Ireland, then, could have a long way to go to catch up with America’s scholarship around toxic masculinity. But students’ unions are actively seeking to pave the way in shifting the terms by which we discuss the concept of maleness. Trinity itself has launched a new male group, Lads Talk, supported by Trinity College Dublin Students’ Union (TCDSU). The union’s welfare officer, Aisling Leen, says that “men’s mental health is a topic that has been on the SU’s agenda for a few years now, with past welfare and gender equality officers putting huge work into campaigns”.

Shane Hayes, who runs the group, writes in an email that “there’s been a void left by the complete degradation of traditional concepts about masculinity”.

“I feel like having a place for guys to talk will allow us to refill that void with healthier, more balanced ideas about what being a man is.”

Men have as many feelings as women, and in some cases even more. But they’re told constantly to suppress them

“I believe that there is now scope to look at masculinity in a more holistic sense”, Leen says. The group, she adds, is “not intended to be therapeutic but to allow men to discuss whatever it is they want to discuss in an open, comfortable setting”.

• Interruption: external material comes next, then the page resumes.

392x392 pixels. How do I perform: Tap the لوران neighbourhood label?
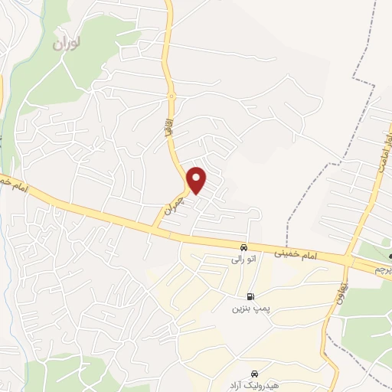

And if it wasn’t clear by now, it’s a discussion that needs to be had – by everyone. Ana Sainz de Murieta, the PRO of Trinity’s Dublin University Gender Equality Society (DUGES), tells The University Times that for DUGES, toxic masculinity is “an important issue – but for some reason people don’t see it as a feminist cause or something that feminists care about, even though we do”.

“I’d say that’s why we can’t get many men to go to our events and be an active part of the society, even if gender roles affect them as much as they affect women.”

And Sainz de Murieta provides a concerning real-world example of the need for a greater awareness of the perils of toxic masculinity when she tells me about an incident that happened last term in her course group-chat: misogynistic memes were posted, in an episode she said left her and many of her female coursemates feeling “really vulnerable and hurt” – and questioning whether they should even be on the course at all.

It’s clear, then, that we’re still only getting to grips with the issue of toxic masculinity – and there are many who deny its legitimacy. One way or another, it seems the world needs to continue investigating and discussing it – both inside and outside the classroom.